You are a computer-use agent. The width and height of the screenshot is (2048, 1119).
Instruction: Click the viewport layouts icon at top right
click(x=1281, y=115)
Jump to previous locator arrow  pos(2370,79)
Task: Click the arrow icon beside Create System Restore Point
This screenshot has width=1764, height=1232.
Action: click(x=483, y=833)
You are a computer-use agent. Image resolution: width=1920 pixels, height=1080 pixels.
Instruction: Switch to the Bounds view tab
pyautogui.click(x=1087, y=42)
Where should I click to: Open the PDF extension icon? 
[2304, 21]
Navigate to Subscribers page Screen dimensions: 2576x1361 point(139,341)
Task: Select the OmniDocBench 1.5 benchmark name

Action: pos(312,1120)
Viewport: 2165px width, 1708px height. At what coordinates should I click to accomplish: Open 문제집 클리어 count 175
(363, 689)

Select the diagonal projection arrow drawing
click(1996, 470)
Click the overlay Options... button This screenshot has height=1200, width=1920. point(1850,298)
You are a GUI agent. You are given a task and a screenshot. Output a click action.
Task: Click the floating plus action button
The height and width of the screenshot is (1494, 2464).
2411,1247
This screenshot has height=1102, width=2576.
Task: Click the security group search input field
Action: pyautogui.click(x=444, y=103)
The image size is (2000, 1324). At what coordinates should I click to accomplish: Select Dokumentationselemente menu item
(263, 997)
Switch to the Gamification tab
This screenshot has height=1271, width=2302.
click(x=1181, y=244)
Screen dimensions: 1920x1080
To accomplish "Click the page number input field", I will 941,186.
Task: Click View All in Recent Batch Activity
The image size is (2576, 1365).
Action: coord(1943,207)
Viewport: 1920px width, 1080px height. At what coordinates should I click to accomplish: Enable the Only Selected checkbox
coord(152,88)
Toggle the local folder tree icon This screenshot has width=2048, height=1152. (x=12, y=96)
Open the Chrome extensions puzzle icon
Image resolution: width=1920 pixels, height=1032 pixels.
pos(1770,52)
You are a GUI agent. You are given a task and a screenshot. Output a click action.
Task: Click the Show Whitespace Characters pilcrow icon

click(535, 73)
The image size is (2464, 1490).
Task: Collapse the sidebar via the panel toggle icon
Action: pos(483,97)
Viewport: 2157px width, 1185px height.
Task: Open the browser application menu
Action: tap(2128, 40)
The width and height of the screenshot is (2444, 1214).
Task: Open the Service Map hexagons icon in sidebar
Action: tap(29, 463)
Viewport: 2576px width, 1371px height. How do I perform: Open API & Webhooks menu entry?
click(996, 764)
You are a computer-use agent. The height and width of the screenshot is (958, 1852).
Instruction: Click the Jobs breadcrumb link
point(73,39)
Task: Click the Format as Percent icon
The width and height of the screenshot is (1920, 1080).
════════════════
> **The task**: Which lines above hold the string "button"? Please copy all of them.

> **Answer to the problem**:
Click the overlay Options... button This screenshot has height=1200, width=1920. point(1850,298)
Task: Click the floating plus action button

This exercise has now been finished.